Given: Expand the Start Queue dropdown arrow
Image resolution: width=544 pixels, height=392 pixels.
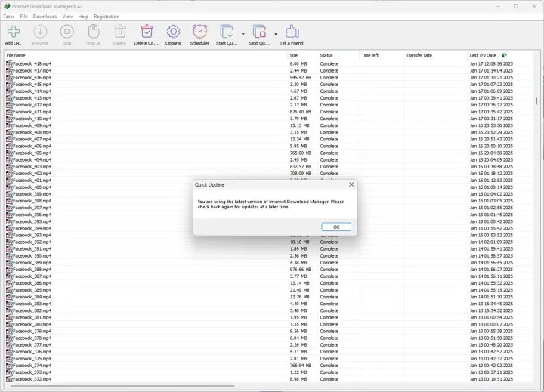Looking at the screenshot, I should click(x=243, y=34).
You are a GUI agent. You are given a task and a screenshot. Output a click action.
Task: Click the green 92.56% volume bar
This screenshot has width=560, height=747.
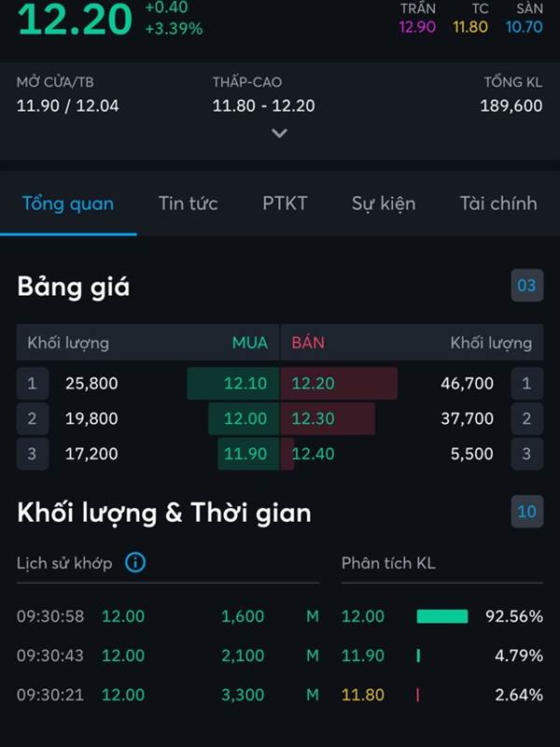click(441, 616)
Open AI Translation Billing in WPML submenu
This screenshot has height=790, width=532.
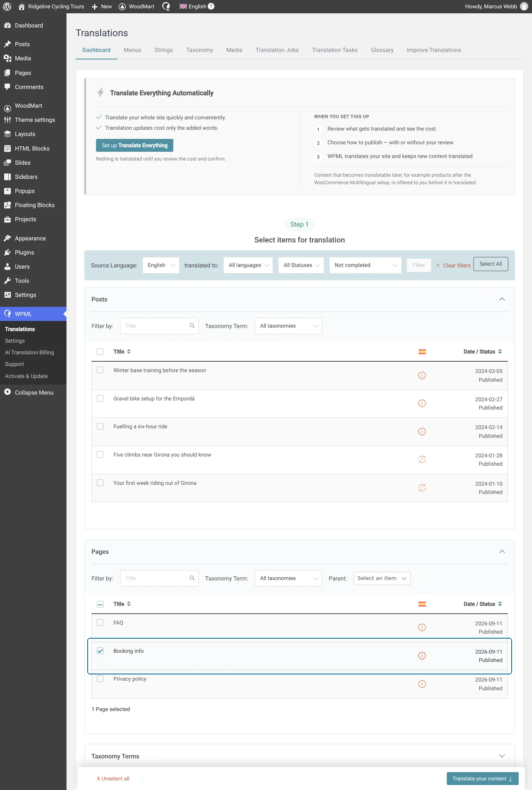tap(30, 352)
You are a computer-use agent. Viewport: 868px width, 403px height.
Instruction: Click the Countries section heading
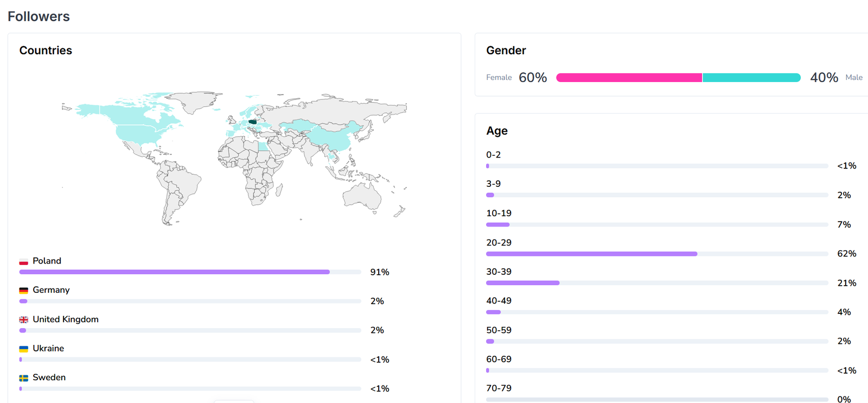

◆ ◆ ◆ ◆ ◆ ◆ ◆

- _WHAT IS NEEDED_: Please transcribe the lines from the one containing "Open AI Translation Billing in WPML submenu" to the last line of the listing, both included, exactly and with nothing added, leaving every picture out.

- _WRITTEN REPLY_:
Open AI Translation Billing in WPML submenu
This screenshot has height=790, width=532.
tap(30, 352)
You are a computer-use agent. Viewport: 868px width, 403px height.
Instruction: Click the Countries section heading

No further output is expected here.